The third practitioner then discussed with the original diarizer any errors the third partitioner had flagged, with both practitioners able to see and listen to the relevant sections of the recordings. If both immediately agreed on the appropriate correction to be made, the original diarizer made the correction. If they did not immediately agree on the appropriate correction to be made, the original diarizer deleted the markers and the label for the section.
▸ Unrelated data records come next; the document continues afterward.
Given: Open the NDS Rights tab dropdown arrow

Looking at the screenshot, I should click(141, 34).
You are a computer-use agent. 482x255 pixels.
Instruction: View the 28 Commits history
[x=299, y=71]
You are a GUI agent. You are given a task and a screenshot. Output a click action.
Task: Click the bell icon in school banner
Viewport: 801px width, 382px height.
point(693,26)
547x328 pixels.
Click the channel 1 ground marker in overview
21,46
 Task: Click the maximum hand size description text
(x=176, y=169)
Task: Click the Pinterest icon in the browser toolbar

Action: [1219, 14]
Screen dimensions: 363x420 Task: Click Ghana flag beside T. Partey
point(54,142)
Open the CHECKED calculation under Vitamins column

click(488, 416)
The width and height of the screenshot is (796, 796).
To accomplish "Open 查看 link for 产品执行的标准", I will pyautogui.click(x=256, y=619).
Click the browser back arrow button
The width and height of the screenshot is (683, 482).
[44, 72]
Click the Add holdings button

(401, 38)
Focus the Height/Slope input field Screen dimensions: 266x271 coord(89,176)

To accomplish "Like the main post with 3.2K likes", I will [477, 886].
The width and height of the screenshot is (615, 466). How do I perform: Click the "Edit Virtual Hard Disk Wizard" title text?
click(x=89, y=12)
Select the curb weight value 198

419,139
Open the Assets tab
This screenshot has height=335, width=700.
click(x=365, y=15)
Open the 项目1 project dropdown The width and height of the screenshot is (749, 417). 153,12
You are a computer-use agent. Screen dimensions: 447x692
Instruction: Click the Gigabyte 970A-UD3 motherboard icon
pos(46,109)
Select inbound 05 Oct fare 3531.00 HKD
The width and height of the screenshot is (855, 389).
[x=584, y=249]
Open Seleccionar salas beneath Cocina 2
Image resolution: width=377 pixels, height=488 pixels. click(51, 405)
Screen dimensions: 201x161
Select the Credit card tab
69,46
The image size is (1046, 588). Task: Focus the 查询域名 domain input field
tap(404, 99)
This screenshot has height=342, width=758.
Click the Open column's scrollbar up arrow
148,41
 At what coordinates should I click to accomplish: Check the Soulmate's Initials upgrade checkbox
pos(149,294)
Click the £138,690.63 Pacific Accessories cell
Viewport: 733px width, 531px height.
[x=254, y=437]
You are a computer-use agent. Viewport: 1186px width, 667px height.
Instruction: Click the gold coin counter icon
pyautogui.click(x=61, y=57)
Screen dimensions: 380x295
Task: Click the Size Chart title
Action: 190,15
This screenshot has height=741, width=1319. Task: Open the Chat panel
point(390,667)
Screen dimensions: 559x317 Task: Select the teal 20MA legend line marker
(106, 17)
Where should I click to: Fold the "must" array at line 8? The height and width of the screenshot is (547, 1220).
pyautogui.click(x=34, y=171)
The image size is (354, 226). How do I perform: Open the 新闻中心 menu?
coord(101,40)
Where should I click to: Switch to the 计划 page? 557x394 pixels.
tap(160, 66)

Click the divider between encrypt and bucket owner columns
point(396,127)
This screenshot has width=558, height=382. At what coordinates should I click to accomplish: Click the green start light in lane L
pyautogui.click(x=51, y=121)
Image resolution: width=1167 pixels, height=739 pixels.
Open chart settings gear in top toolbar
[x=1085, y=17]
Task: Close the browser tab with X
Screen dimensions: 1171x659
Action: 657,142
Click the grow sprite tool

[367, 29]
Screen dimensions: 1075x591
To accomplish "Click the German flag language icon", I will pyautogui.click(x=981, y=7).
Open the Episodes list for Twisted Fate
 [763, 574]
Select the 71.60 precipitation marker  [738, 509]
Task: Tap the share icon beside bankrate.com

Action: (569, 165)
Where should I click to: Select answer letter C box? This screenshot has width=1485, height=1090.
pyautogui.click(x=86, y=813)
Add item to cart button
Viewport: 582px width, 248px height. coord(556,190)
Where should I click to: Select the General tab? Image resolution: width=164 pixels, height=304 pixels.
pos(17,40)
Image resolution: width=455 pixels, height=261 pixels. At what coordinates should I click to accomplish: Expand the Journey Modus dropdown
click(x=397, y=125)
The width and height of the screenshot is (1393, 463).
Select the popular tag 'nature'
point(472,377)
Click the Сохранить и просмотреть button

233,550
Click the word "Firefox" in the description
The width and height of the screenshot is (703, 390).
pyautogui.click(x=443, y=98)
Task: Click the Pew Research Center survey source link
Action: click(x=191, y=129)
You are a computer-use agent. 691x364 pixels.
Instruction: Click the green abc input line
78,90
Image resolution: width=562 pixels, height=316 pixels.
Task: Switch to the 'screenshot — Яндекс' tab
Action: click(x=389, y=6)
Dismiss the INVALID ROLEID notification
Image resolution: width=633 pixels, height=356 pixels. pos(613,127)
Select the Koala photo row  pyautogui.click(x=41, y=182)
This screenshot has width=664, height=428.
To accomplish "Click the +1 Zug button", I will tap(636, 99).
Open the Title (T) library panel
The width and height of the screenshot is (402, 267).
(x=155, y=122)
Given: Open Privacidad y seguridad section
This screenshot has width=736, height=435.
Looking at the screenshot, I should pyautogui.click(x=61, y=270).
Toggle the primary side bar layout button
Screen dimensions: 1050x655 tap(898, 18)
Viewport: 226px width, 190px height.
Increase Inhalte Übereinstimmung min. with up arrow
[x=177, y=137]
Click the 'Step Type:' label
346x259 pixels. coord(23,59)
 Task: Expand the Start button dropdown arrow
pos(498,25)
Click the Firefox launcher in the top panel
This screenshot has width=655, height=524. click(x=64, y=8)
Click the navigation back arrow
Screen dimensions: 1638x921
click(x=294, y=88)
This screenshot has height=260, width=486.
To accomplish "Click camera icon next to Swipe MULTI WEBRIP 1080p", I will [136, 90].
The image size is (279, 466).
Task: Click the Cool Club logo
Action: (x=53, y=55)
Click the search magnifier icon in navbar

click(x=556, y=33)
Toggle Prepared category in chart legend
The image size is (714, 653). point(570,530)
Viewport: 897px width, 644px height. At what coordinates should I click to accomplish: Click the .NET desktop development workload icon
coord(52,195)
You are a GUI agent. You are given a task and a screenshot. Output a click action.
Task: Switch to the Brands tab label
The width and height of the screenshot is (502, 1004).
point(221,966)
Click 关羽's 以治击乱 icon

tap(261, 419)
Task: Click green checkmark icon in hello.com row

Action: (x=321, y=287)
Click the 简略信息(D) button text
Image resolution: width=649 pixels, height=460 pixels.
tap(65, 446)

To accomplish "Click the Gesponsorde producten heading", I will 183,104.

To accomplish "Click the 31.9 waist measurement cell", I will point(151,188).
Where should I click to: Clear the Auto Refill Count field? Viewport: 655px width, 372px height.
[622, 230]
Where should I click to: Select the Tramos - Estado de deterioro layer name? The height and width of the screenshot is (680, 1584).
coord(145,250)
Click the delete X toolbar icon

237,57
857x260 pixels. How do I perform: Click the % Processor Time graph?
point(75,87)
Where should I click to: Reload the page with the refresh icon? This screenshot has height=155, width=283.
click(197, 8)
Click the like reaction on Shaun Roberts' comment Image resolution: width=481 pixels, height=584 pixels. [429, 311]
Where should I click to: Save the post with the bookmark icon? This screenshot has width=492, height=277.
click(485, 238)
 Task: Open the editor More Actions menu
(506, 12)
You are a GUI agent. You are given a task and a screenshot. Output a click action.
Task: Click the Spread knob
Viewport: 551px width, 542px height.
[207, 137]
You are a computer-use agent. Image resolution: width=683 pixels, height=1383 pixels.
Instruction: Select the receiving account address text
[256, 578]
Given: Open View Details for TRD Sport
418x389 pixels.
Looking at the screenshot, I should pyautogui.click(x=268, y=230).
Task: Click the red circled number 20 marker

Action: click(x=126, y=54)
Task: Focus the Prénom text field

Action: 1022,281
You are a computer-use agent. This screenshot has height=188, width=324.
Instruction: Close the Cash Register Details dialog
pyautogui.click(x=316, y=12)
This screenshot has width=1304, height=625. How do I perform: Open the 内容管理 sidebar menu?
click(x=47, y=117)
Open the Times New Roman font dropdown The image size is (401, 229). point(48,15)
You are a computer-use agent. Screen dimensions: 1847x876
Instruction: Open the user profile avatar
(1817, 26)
These procedures were adopted in order to reduce the potential for cognitive bias: Since neither of the first two practitioners listened in detail to the speech on both the questioned-speaker recording and the known-speaker recording, the strength-of-evidence conclusions could not be affected by subjective judgements related to their perceptions of the speech on the recordings. The third practitioner waited 2 months between finishing checking the diarization of the questioned-speaker recordings and starting checking the diarization of the known-speaker recordings. This time interval was intended to be sufficient to prevent the third practitioner from perceptually comparing the speech on the questioned-speaker and known-speaker recordings. The third practitioner was instructed not to attempt to perceptually compare the questioned-speaker and known-speaker recordings, and not to discuss with either of the first two practitioners any perceptions or opinions the third practitioner may have inadvertently formed. The third practitioner did not play any role in subsequent processing of the case data or in writing or reviewing the casework report.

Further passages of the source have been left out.